交響曲第4番変ホ長調「ロマンティック」
ハンス・クナッパーツブッシュ指揮ウィーン・フィルハーモニー管弦楽団
55/04
KING Record (LONDON) KICC-9367〜8

 4番改訂版については既にマタチッチのページにいろいろ書いてしまったので、ここでは述べることがあまりない。クナのスタジオ録音の常だが、この演奏も意外におとなしいと聞こえる。音質のせいもあるだろう。改訂版のハチャメチャぶりに笑い転げたいのであれば、やはり録音も良いマタチッチ盤であろう。
 当盤で興味を覚えたのは第3楽章である。ちっとも激しくない。ティンパニが入ってきても抑制が利いている。スケルツォ特有の躍動感もあまり感じられない。特筆すべきはトリオ直前(4分半頃)の「ドタバタ喜劇」のような部分を淡々と流しているかのように演奏していることである。再現部のカット直前(6分半頃)の処理も同様で、あくまで冷静さを保っている。フルトヴェングラーはこれらのドタバタも全く手加減しなかったし、マタチッチも凄まじい勢いで突進していた。彼らと比較すれば、クナのスタイルは手抜き演奏、無気力演奏と聞こえてしまう。ここで「クラシックCD名盤バトル」のブラームスの交響曲第1番の項で許光俊が書いていたことを思い出した。

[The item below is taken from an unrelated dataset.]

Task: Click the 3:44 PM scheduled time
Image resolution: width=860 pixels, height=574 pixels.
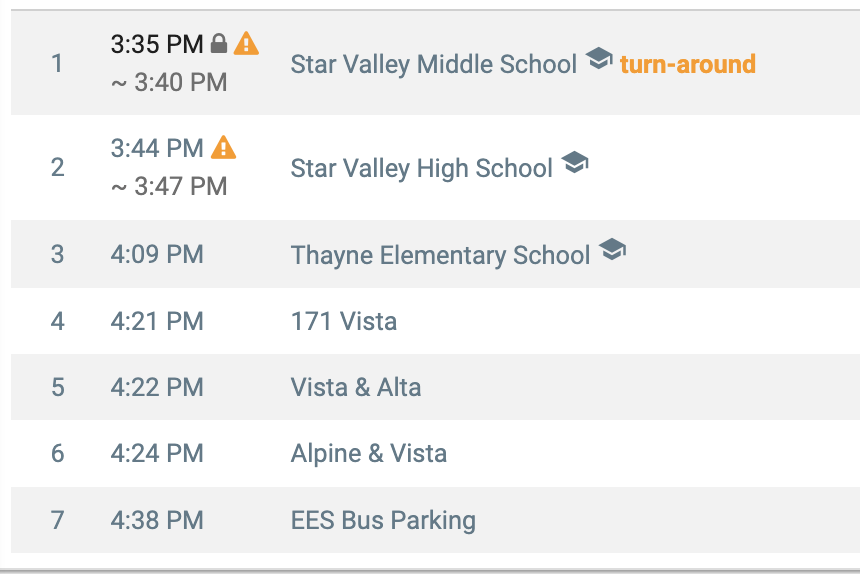Action: 157,148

 彼は以前より「ブラ1は駄作である」という持論を展開していたが、その本では(ダサい)この曲の演奏スタイルとして「1.ダサさに気づかず熱中演奏」「2.ダサさに気づいても、見ぬふりして自分流にスマートに演奏してしまう」「3.ダサさに気づいても、偉い人が書いた曲だからと受け入れる」「4.ダサい曲だから、ダサく演奏する」という4種を紹介していた。(さらに最初のやり方以外は全てダメであるとして、1型によるトスカニーニ盤を推していた。)さて、当盤のクナのやり方はどれに該当するのだろうか、としばらく考えたが、ピタリと当てはまるものはないような気がしてきた。クナは常々この曲をつまらないと思っていたので、このスタジオ録音に臨んでも「つまらない曲を真剣にやってもしょうがないじゃん」とばかり、やる気のない演奏に終始した。それだけのことである。(こんなこと書いたら許以上に非難されるだろーな。)これに対して、先述したフルヴェンやマタチッチ盤は許に従えば第1型の「熱中演奏」に分類されると思う。ついでに書くと、「つまらない曲だから何とかして盛り上げなければ」という実に素朴な心意気にて必死に演奏したのが宇野盤である。だが、こういったスタイルでは、どうしたって「ドタバタ」でダサくなってしまうのは避けられない。(吉本新喜劇のように笑いを取りたいならいいが。)逆にクナの低徊趣味的な演奏が、ある意味(ただし意味不明)見識あるやり方ではないかとすら思えてくる。